THE RUINS OF SLAUGHAM PLACE.
The Coverts, now and long since utterly extinct, were once among the most powerful, as they were also among the noblest, in the county. They were of Norman descent, and, to use a well-worn phrase, “came over with the Conqueror”; but they are not found settled here until towards the close of the fifteenth century, being preceded, as lords of the manor, by the Poynings of Poynings, and by the Berkeleys and Stanleys. Sir Walter Covert, to whose ancestors the manor fell by marriage, was the builder of that Slaugham Place whose ruins yet remain to show his idea of what was due to a landed proprietor of his standing. They cover, within their enclosing walls of red brick, which rise from the yet partly filled moat, over three acres of what is now orchard and meadowland. In spring the apple trees bloom pink and white amid the grey and lichen-stained ashlar of the ruined walls and arches of Palladian architecture, and the lush grass grows tall around the cold hearths of the roofless rooms. The noble gateway leads now, not from courtyard to hall, but doorless, with its massive stones wrenched apart by clinging ivy, stands merely as some sort of key to the enigma of ground plan presented by walls ruinated in greater part to the level of the watery turf.
The singular facts of high wall and moat surrounding a mansion of Jacobean build seem to point to an earlier building, contrived with these defences when men thought first of security and afterwards of comfort.

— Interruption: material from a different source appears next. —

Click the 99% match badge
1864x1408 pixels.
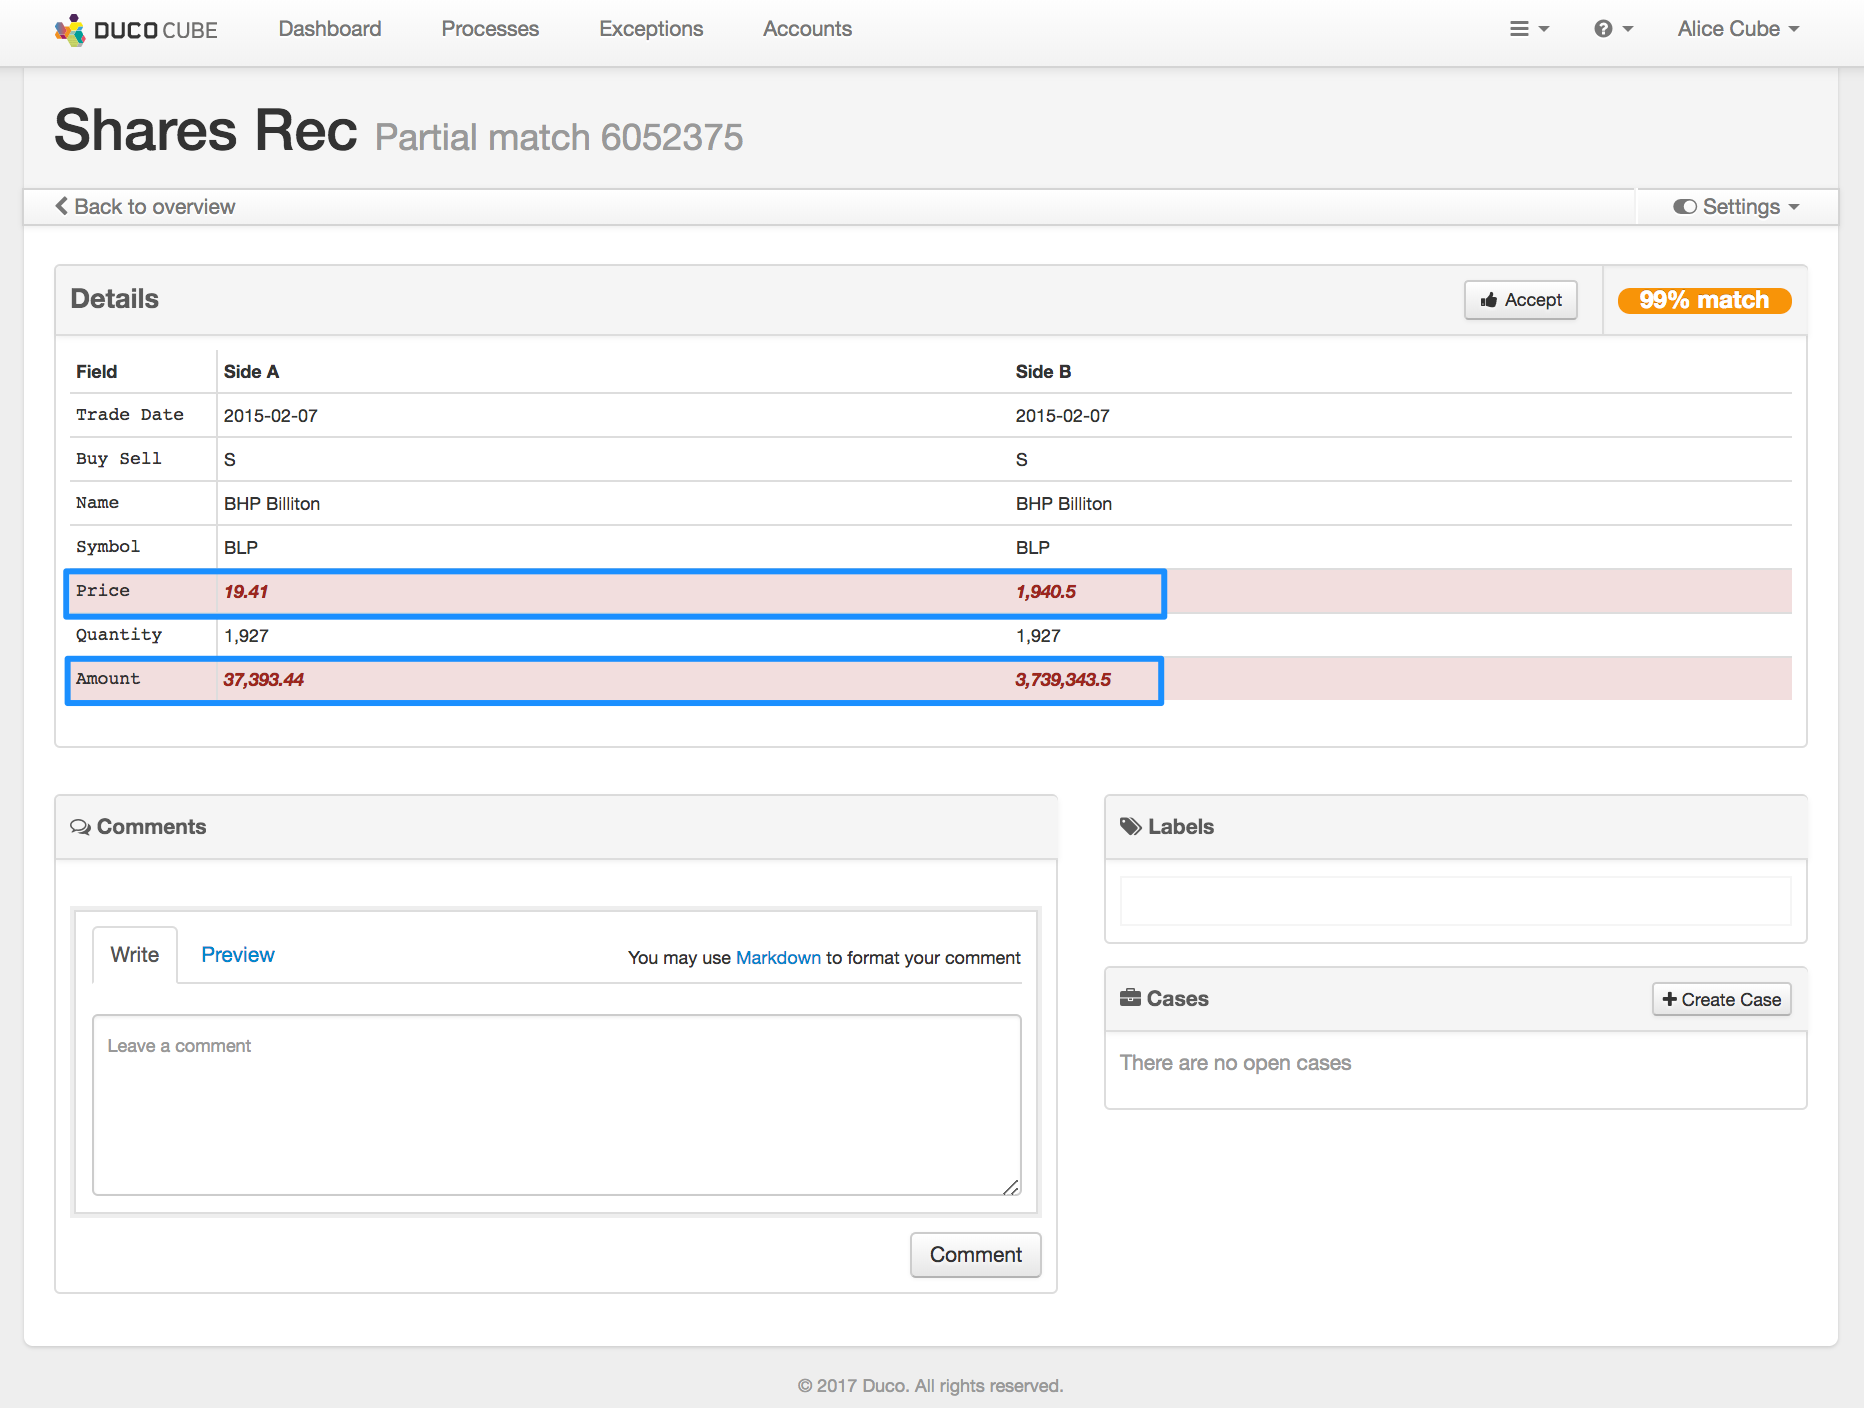[1703, 300]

Some few mullioned windows of much earlier date than the greater part of the mansion remain to confirm the thought.
That a building of the magnificence attested by these crumbling walls should have been allowed to fall into decay so shortly after its completion is a singular fact. Though the male line of the Coverts failed, and their estates passed, by the marriage of their womankind, into other hands, yet their alienation would not necessarily imply the destruction of their roof-tree. The explanation is to be sought in the situation and defects of the ground upon which Slaugham Place stood: a marshy tract of land, which no builder of to-day would think of selecting as a site for so important a dwelling. Home as it was of swamps and damps, and quashy as it is even now, it must have been in the past the breeding-ground of agues and chills innumerable.